Source data
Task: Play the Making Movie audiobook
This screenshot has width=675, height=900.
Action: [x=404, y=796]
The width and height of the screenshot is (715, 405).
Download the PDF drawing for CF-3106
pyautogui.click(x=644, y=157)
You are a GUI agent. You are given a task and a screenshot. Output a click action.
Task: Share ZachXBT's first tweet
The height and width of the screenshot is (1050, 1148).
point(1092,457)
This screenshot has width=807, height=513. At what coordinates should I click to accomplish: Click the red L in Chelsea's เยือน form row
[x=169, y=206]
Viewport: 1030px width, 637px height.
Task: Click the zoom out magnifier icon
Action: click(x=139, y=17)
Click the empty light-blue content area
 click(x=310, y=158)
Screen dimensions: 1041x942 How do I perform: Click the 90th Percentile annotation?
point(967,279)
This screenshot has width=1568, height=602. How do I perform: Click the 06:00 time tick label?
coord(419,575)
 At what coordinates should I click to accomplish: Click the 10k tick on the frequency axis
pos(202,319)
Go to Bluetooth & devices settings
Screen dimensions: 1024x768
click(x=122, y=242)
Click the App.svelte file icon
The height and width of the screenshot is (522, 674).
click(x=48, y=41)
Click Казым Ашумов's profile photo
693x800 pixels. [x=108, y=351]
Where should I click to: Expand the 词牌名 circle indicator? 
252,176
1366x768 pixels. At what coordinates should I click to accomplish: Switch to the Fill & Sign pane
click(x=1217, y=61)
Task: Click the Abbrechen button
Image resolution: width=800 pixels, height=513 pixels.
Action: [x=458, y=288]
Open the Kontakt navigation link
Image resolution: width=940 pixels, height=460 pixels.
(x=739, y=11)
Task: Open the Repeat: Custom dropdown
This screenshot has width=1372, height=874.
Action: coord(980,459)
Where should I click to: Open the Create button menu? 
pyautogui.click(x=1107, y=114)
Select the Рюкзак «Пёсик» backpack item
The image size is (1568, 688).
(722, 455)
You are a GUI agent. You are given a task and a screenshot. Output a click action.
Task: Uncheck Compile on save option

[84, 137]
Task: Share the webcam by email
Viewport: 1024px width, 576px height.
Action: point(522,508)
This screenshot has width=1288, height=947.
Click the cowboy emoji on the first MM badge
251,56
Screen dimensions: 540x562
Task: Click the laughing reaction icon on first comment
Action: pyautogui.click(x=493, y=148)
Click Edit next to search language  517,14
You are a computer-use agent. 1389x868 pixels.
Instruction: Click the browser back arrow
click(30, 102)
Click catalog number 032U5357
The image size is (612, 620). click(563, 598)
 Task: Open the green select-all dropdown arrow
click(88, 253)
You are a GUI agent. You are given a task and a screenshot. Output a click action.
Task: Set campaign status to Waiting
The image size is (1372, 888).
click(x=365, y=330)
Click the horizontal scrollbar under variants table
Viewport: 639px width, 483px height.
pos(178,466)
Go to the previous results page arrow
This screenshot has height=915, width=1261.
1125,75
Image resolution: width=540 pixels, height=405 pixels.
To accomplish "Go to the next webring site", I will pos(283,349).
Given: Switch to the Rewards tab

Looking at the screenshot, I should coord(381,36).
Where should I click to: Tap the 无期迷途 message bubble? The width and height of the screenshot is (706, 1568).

Short problem
Repeat the entries verbatim, everything from the line containing "Task: Open the Repeat: Custom dropdown" down to the line containing "Click Edit next", including both of those lines.

Response to the exercise
Task: Open the Repeat: Custom dropdown
This screenshot has width=1372, height=874.
Action: coord(980,459)
Where should I click to: Open the Create button menu? 
pyautogui.click(x=1107, y=114)
Select the Рюкзак «Пёсик» backpack item
The image size is (1568, 688).
(722, 455)
You are a GUI agent. You are given a task and a screenshot. Output a click action.
Task: Uncheck Compile on save option

[84, 137]
Task: Share the webcam by email
Viewport: 1024px width, 576px height.
Action: point(522,508)
This screenshot has width=1288, height=947.
Click the cowboy emoji on the first MM badge
251,56
Screen dimensions: 540x562
Task: Click the laughing reaction icon on first comment
Action: pyautogui.click(x=493, y=148)
Click Edit next to search language  517,14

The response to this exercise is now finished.